‘RM Child-Health’: safeguarding the health of refugee and migrant children in Europe
New initiative for children and families in Southern and South Eastern Europe
![Francesca [NAME CHANGED] receives a medical screening](/eca/sites/unicef.org.eca/files/styles/media_banner/public/UNI319135.jpg?itok=575t6Pfc)
The health risks faced by refugee and migrant children
More than 1.3 million children have made their way to Europe since 2014, fleeing conflict, persecution and poverty in their own countries. They include at least 225,000 children travelling alone – most of them teenage boys – as well as 500,000 children under the age of five. In 2019 alone, almost 32,000 children (8,000 of them unaccompanied or separated) reached Europe via the Mediterranean after perilous journeys from Syria, Afghanistan, Iraq and many parts of Africa – journeys that have threatened their lives and their health.
Many have come from countries with broken health systems, travelling for months (even years) with no access to health care and facing the constant risks of violence and exploitation along the way. Many girls and boys arriving in Europe have missed out on life-saving immunization and have experienced serious distress or even mental health problems. They may be carrying the physical and emotional scars of violence, including sexual abuse. The health of infants and mothers who are pregnant or breastfeeding has been put at risk by a lack of pre- and post-natal health services and of support for child nutrition.

Child refugees and migrants also face an increased health risk as a result of crowded and unhygienic living conditions during their journeys and at their destinations. Even upon their arrival in Europe, refugee and migrant children and families often face continued barriers to their health care, such as cultural issues, bureaucracy, and a lack of information in their own language.
Southern and South East European countries are at the heart of this challenge, struggling to meet the immediate needs of vulnerable refugee and migrant children. And now, an already serious problem is being exacerbated by the COVID-19 pandemic.
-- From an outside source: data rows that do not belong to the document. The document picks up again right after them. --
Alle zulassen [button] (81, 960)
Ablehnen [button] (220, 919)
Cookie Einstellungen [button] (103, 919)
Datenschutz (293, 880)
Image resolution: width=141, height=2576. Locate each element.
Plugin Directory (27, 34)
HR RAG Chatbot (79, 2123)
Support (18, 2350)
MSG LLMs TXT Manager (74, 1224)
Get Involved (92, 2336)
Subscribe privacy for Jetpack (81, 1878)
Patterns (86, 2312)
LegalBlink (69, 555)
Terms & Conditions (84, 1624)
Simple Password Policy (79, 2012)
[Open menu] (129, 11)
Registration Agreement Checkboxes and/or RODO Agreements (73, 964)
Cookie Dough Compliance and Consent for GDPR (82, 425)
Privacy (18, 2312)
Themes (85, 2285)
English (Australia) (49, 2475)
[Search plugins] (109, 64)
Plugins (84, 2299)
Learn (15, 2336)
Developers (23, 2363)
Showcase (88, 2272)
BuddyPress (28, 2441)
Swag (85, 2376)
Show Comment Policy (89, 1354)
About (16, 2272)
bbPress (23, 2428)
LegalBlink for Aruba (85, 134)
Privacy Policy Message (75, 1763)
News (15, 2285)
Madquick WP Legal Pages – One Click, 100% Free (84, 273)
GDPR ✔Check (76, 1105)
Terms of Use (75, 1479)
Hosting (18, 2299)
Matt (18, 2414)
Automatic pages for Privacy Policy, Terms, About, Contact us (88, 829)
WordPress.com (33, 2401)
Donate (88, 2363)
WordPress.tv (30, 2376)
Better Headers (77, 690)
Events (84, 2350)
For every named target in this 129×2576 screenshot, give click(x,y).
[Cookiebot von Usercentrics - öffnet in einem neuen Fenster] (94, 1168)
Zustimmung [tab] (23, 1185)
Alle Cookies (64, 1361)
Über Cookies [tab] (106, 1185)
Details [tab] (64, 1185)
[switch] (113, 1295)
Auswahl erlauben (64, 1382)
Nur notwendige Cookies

Rising to the challenge: the ‘RM Child-Health’ initiative

In response to this challenge, the European Union Directorate General for Health and Food Safety is working with UNICEF to help ensure that refugee and migrant children and their families have access to quality health care and essential health information in six countries: Bosnia and Herzegovina, Bulgaria, Greece, Italy, Serbia and Spain.
The 27-month ‘RM Child-Health’ initiative, launched in early May 2020, aims to improve the health of children on the move in these countries. With EU funding of €4.3 million, it will:
- Strengthen the capacity of national authorities to deliver health care to refugee and migrant children, including immunizations, mental health and psychosocial support, gender-based violence prevention and response, as well as maternal and newborn health care and nutrition counselling.
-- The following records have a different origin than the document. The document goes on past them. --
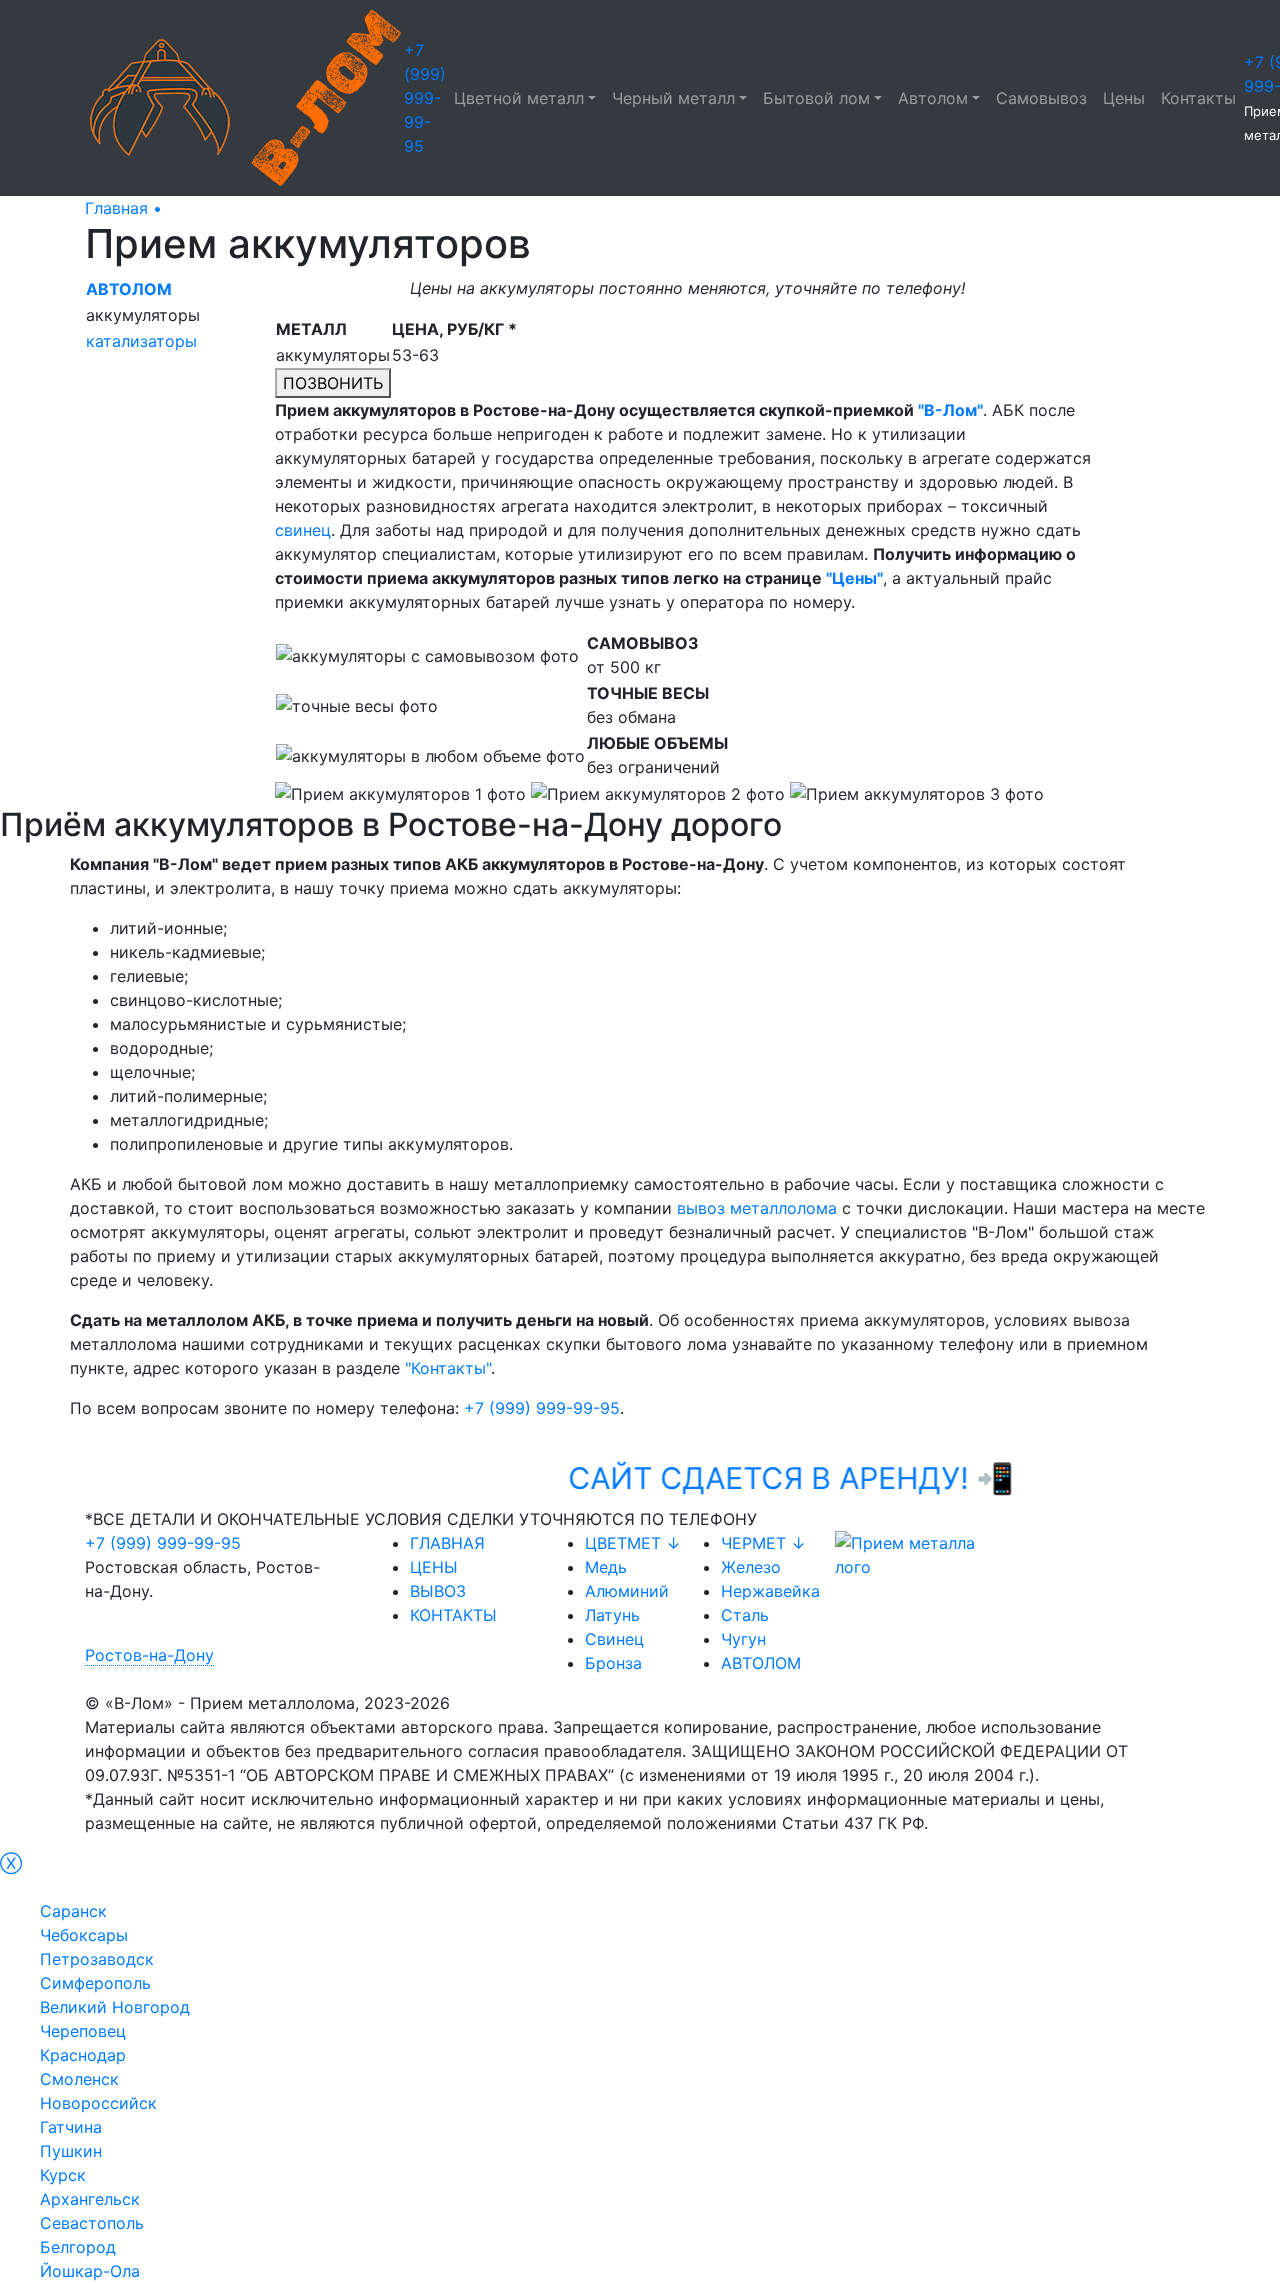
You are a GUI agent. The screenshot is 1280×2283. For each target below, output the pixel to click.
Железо (751, 1567)
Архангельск (90, 2199)
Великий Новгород (115, 2007)
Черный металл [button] (673, 98)
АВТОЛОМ (761, 1663)
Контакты (1198, 98)
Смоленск (79, 2079)
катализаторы (141, 341)
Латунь (612, 1615)
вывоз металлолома (757, 1208)
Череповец (83, 2031)
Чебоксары (84, 1935)
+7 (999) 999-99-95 (425, 98)
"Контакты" (448, 1368)
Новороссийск (98, 2103)
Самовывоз (1041, 98)
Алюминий (627, 1591)
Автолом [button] (933, 98)
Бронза (613, 1663)
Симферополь (95, 1983)
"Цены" (854, 578)
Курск (63, 2175)
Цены (1124, 98)
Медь (606, 1567)
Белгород (78, 2247)
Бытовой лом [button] (816, 98)
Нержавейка (770, 1591)
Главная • (123, 208)
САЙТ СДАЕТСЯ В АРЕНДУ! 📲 (843, 1478)
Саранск (73, 1911)
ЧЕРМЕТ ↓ (763, 1543)
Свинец (614, 1639)
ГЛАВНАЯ (447, 1543)
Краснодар (83, 2055)
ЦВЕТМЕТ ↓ (633, 1543)
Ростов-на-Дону (149, 1655)
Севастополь (92, 2223)
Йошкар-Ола (90, 2271)
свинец (303, 530)
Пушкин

- Increase health literacy among refugee and migrant children by providing information to safeguard their own health and help them make right decisions about their health and wellbeing, and medical interpreters and cultural mediators to support communication between children and families and health care providers.
- Strengthen the implementation of health policies by, for example, increasing the number of health workers with the skills and knowledge to support refugee and migrant children who need health care. “This collaboration between the EU and UNICEF will ensure better access for the most vulnerable refugee and migrant children to vital health care, and to the support they need for their emotional, as well as physical, well-being,” said UNICEF Regional Director for Europe and Central Asia, and Special Coordinator for the Refuge and Migrant Response in Europe, Afshan Khan.
“But it will go further to stimulate public demand for strong national health systems that work for everybody and that rise to new challenges, such as disease outbreaks,” she said. “The COVID-19 pandemic has reinforced the critical importance of protecting the health of every child and adult, regardless of their origins.”